Onderzoek en redactie

2007-2009

 

Bekijk de weerhouden gebouwen
Rechtlijnige straat van het Marsveldplein naar het kruispunt met de Parijsstraat, Londenstraat en Elzas-Lotharingstraat. In de lengterichting is ze verdeeld tussen het grondgebied van Brussel (pare kant) en dat van de gemeente Elsene (onpare kant). Op Elsene wordt ze doorkruist door de Edinburgstraat en de Napelsstraat die ze verbindt met de Waversesteenweg.

Zij maakt deel uit van de straten die aangelegd werden bij de geleidelijke stedenbouwkundige ontwikkeling van de voormalige Faubourg de la porte de Namur [voorstad van de Naamsepoort], na de ontmanteling van de vesten van Brussel op het einde van de 18e eeuw. De terreinen waarop deze stonden werden genivelleerd en verkocht en voor het grootste deel opnieuw in gebruik genomen als landbouwgrond. De terreinen links van de Waversesteenweg bleven lang gespaard van verstedelijking. Met uitzondering van een villa en twee pachthoeven bevonden zich hier tot aan de afspanning La Rose Blanche alleen maar tuinen en zandgroeven.

Gegevensfragmenten
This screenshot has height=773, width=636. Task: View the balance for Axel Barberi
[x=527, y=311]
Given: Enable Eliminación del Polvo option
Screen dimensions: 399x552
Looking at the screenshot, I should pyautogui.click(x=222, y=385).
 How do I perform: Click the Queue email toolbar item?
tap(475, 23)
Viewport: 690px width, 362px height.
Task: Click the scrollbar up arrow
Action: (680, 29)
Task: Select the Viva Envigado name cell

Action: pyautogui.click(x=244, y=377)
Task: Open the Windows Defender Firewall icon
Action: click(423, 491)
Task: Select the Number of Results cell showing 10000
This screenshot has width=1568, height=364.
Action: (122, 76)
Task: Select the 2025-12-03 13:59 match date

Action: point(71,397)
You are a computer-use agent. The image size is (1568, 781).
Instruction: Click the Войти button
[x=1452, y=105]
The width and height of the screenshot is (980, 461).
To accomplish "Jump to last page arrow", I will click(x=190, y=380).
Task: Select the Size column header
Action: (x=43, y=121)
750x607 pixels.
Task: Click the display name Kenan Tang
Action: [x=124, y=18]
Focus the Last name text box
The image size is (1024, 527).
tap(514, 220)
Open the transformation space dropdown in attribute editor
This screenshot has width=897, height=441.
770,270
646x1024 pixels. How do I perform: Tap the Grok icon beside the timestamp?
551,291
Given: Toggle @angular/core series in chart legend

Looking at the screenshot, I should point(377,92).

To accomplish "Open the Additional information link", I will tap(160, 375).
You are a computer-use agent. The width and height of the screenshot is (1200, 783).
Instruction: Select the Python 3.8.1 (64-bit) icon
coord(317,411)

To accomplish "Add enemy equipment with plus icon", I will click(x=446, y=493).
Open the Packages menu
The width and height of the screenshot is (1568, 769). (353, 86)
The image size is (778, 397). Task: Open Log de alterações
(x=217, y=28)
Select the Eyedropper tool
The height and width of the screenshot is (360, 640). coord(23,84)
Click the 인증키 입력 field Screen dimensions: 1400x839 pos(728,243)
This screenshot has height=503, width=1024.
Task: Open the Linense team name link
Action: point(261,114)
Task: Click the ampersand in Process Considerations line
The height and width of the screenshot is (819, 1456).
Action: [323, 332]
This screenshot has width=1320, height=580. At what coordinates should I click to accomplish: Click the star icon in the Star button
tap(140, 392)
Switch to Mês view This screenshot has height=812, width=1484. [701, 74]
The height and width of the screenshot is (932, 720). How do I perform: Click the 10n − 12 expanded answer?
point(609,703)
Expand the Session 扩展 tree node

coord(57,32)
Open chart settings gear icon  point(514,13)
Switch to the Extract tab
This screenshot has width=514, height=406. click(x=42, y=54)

Opdracht A
Welke twee straten doorkruisen volgens het documentfragment over de straat vanaf het Marsveldplein deze straat op het grondgebied van Elsene?
Opdracht B
Schrijf het documentfragment over de straat vanaf het Marsveldplein verder, te beginnen na de laatste zin ervan.

Uitvoer A
De Edinburgstraat en de Napelsstraat.

Uitvoer B
De straat herneemt gedeeltelijk (ongeveer tot aan de Napelsstraat) de bedding van de oude weg die langs de buitenkant van de omwalling liep (links van de Naamsepoort) –de ‘Chemin aux Décombres' (de Bouge, Brussel, 1823). Haar naam verwijst naar de voormalige militaire functie van het terrein die zelfs na de ontmanteling van de vesten bleef voortbestaan. Net als die van de Esplanadestraat, verwijst de naam van de Marsveldstraat naar het voormalige militaire oefenplein dat de Esplanade werd genoemd, een terrein buiten de voormalige omwalling, vlakbij de Naamsepoort.
Door de aanleg van de grote lanen vanaf 1829, werd de artillerieoefeningen op deze plaats onmogelijk. De Esplanade was toen lange tijd braakliggend terrein, tot het in 1851 door de stad Brussel werd geannexeerd (K.B. van 23.08.1851). Daarop werd de grens tussen Brussel en Elsene vastgelegd in de lengte van de Marsveldstraat en de Esplanade. In deze zone verschenen talrijke gebouwen en werden nieuwe straten aangelegd, waaronder de Marsveldstraat.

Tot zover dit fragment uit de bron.